What molecules are we?
Frankincense, also called olibanum, is a resin obtained from trees in the genus Boswellia that grow in Africa and Asia. One of the first aromatic materials used by humans, it dates to the late fourth millennium BCE. It and myrrh1 are familiar as gifts offered to the Christ child by the Magi in the Christian gospel.
Surprisingly, the main odor ingredients in frankincense were only recently discovered. In the 2016 seminal article on this discovery, Nicolas Baldovini and collaborators at the University of Nice Sophia Antipolis (France), Albert Vieille SA (Vallauris, France), and the University of Turin (Italy) reported the isolation and characterization of (+)-cis- and (+)-trans-2-octylcyclopropanecarboxylic acids, which they called olibanic acids after frankincense’s alternative name. The 3-D image above represents the more fragrant cis isomer.

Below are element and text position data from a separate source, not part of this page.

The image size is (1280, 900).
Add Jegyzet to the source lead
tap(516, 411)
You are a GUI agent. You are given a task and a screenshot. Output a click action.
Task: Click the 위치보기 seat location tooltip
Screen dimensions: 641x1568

The olibanic acids constitute only ≈0.2 wt% of the oil derived from frankincense; but the authors’ olfactory tests showed that they are responsible for the aroma of the resin, which they describe as the “smell of old churches”. The researchers synthesized the two (+)-diastereomers as well as their (–)-counterparts, which do not exist in frankincense. The synthetic (+)-diastereomers are identical with the natural compounds that were extracted from B. carterii and B. frereana, species that grow in mountainous regions on both sides of the Gulf of Aden and the Red Sea.
This holiday season, give thanks to Baldovini and his colleagues for solving the mystery of frankincense!